*** Block opens ***

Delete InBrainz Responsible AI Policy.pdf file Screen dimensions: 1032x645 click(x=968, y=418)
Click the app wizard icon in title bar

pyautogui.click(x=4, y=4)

*** Block closes ***
*** Block opens ***

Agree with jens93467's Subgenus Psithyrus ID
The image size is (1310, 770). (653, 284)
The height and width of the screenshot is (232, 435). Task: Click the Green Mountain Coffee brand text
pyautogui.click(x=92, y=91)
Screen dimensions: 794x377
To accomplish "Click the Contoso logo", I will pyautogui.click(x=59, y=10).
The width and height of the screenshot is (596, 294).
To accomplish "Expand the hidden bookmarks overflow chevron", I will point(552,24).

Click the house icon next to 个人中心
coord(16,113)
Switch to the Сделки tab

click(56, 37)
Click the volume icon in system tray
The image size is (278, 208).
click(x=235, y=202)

*** Block closes ***
*** Block opens ***

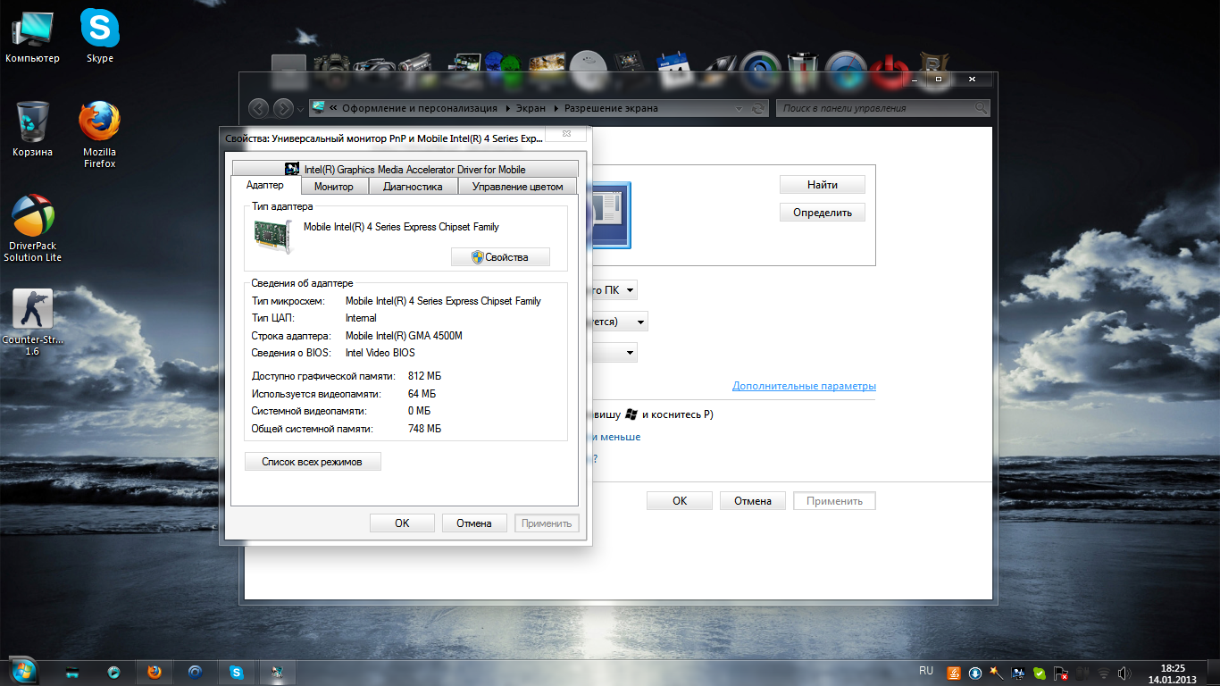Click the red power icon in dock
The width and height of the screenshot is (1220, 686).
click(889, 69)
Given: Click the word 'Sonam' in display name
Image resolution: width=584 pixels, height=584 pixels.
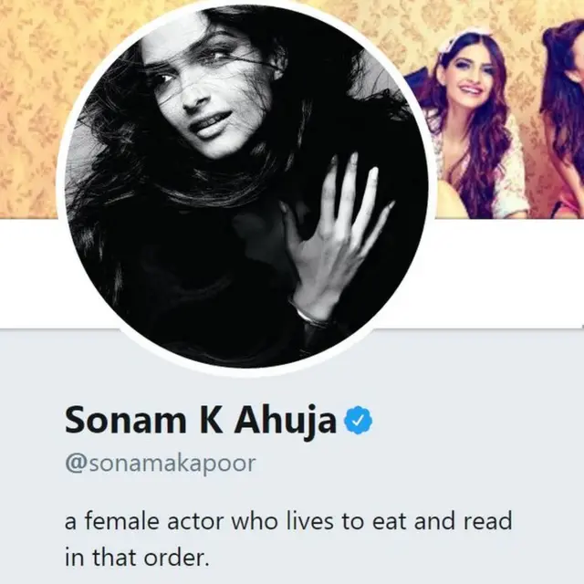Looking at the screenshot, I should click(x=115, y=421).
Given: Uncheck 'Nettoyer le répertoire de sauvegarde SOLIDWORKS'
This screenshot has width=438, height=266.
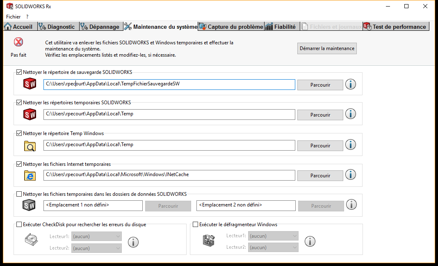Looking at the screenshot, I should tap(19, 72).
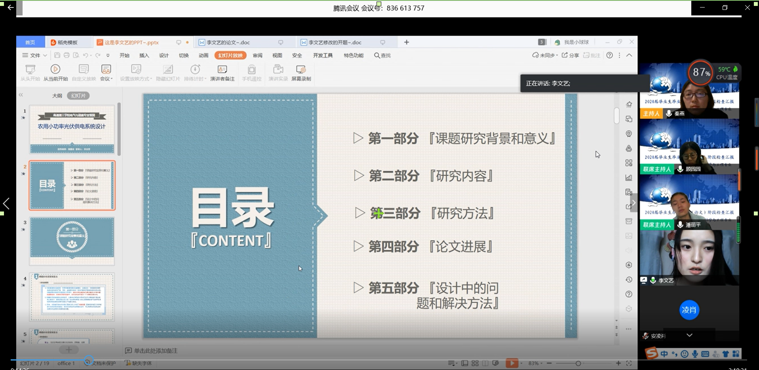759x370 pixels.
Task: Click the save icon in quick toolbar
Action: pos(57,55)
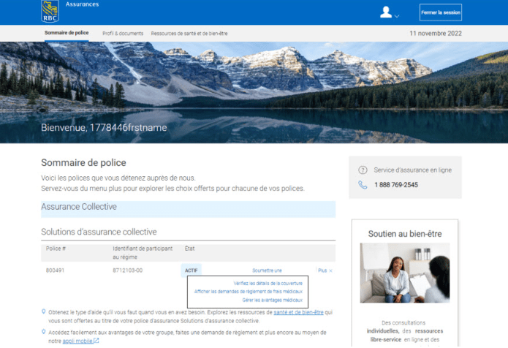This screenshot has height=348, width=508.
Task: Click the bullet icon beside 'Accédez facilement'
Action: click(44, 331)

*** Block closes ***

* [ACTIVITY] Return, unchanged, the run of lines above that opens with the line containing "The height and" and closes with the line containing "The width and height of the screenshot is (596, 294).". Include both.

* [RESPONSE]
The height and width of the screenshot is (232, 435). Task: Click the Green Mountain Coffee brand text
pyautogui.click(x=92, y=91)
Screen dimensions: 794x377
To accomplish "Click the Contoso logo", I will pyautogui.click(x=59, y=10).
The width and height of the screenshot is (596, 294).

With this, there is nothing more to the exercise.